In the same year, PAC was one of the winners of Desafío Google 2017: the Latin American chapter of Google’s Impact Challenge, awarding both money and support to non-profit innovators across the world. The group is using the $450,000 prize money to develop a field hospital — a self-sufficient mobile infrastructure that can be taken to even the most under-developed regions, making care available to many thousands more people — and a health information system that will give PAC vastly more efficient access to medical records across the country.

 

José Torres is waiting to have a cataract removed from his left eye. He has returned to visit PAC after they removed a cataract from his right eye on their last visit to Orocué four years ago — ophthalmologists often only operate on one eye at a time in case of complications.

Before his first surgery, Torres — a farmer by trade — spent ten years in near darkness, each year less able to tend to his farm and more dependent on his only daughter.

The operation — performed under local anaesthetic — takes 20-30 minutes.

After the operation, Torres must spend a night in hospital for observation.

 

And looking forward, PAC has its sights set on broader horizons, eyeing an expansion into neighbouring countries. “We’d like to grow into an international organisation and help out in places like Ecuador and Peru,” says Duarte.

Perhaps more importantly, the success of PAC’s funding model could be its most enduring legacy. According to the World Health Organisation, half of the world’s 7.3 billion people still can’t access essential health services. Even for many who can, the costs are often cripplingly high. In 2010 over 800 million people spent at least 10% of their household budget on healthcare, and nearly 100 million people fell below the poverty line as a result of their spending on health services.

 

After PAC have treated all the patients of the respective brigade, the local community often puts on a cultural performance as a show of thanks to the volunteers.

Children of Orocué sing and dance to the traditional ‘musica llanera’.

 

PAC has established a functioning revenue stream, proven over the course of half a century, that exchanges effective corporate PR for funding or logistical support. In a world in which Corporate Social Responsibility (CSR) becomes an ever-growing part of a company’s marketing budget, forward-thinking businesses are crying out for ways to prove their beneficial effect on the countries in which they operate.

Economic resources in the developing world are often disproportionately concentrated in cities, often as a direct result of geographical or conflict-related issues, and initiatives such as PAC’s can provide an indirect way of spreading those resources to more remote areas. 

 

José Torres has his bandages removed the morning after his operation.

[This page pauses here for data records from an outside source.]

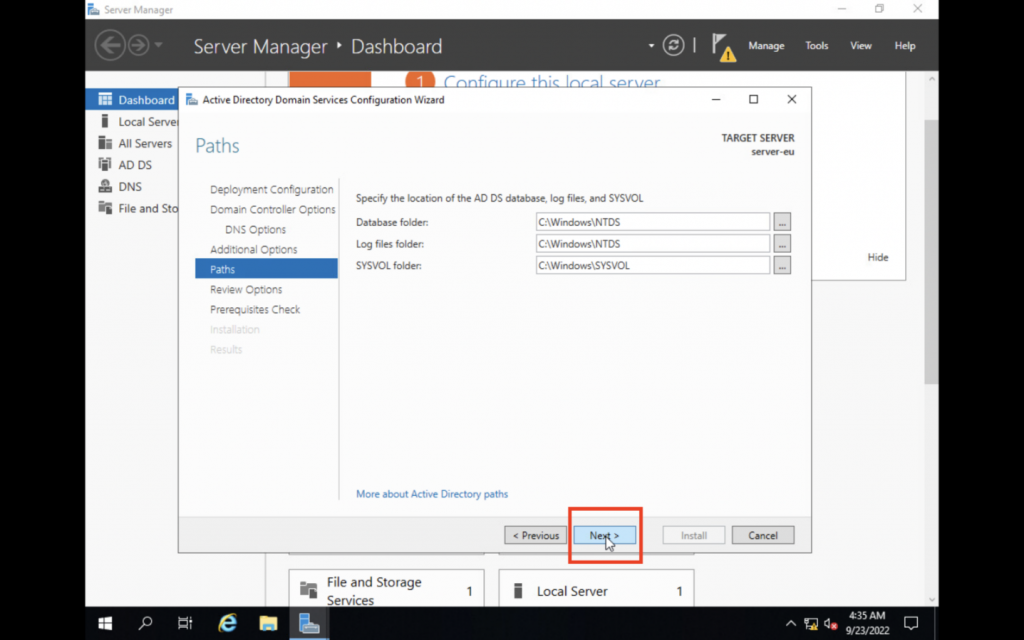Image resolution: width=1024 pixels, height=640 pixels.
Task: Click the Windows Start button
Action: [105, 623]
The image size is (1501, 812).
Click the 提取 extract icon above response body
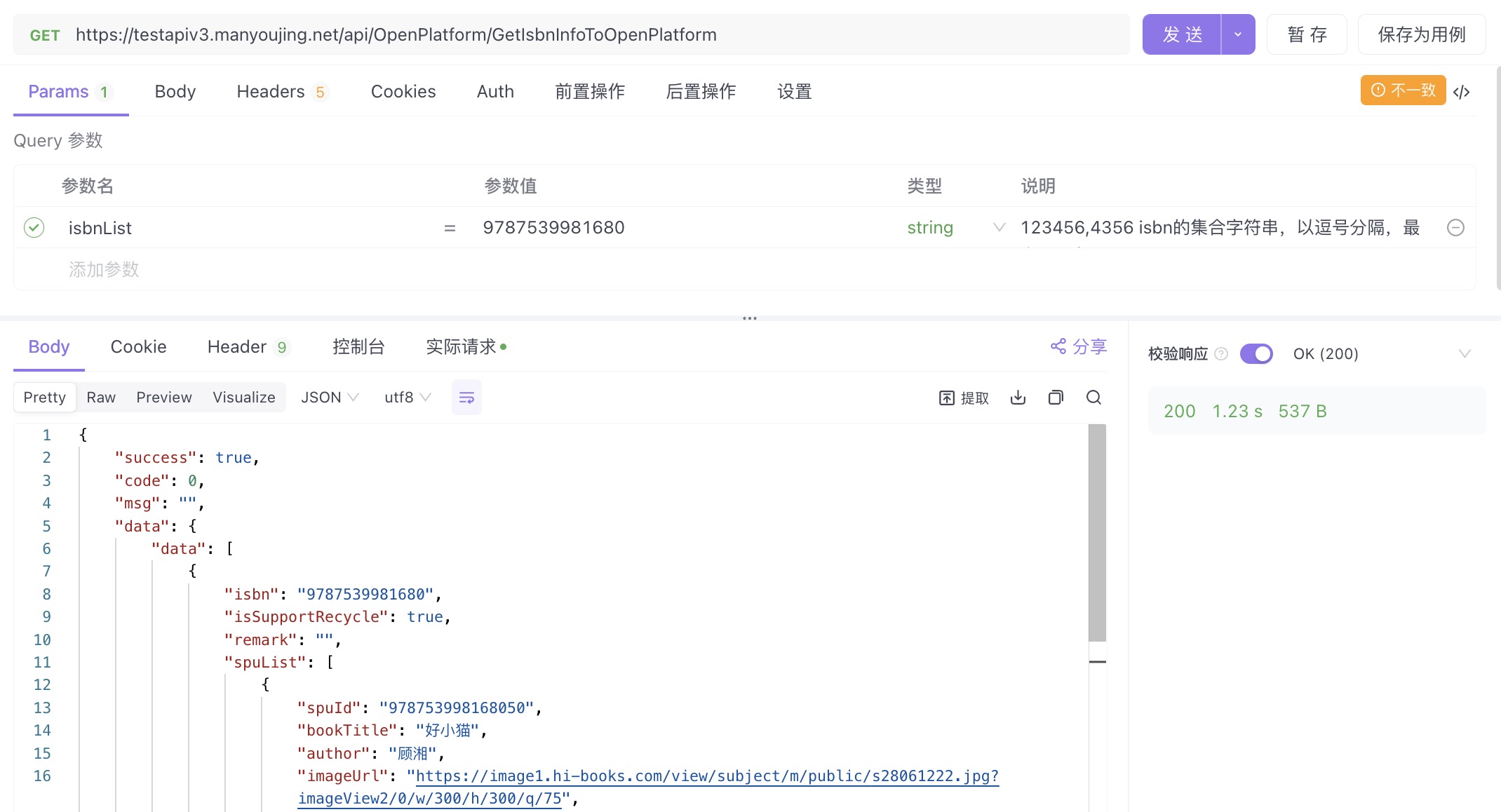tap(964, 398)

Torres: “I feel amazing. My eyesight is as good as it ever was.”

 

For many people, the ultimate end goal is universal access to public healthcare; in the meantime, initiatives such as these can provide essential stopgaps for the most vulnerable communities. 

“The model is transferable to other places in the world — say, in Asia or Africa,” says Duarte. “And we’d be very happy to help people if they wanted to set up something similar in their own country.”

 

A volunteer heads home to Bogota after what’s been a long, tiring weekend. Many will have shifts at their hospitals and clinics the next morning — some even that evening.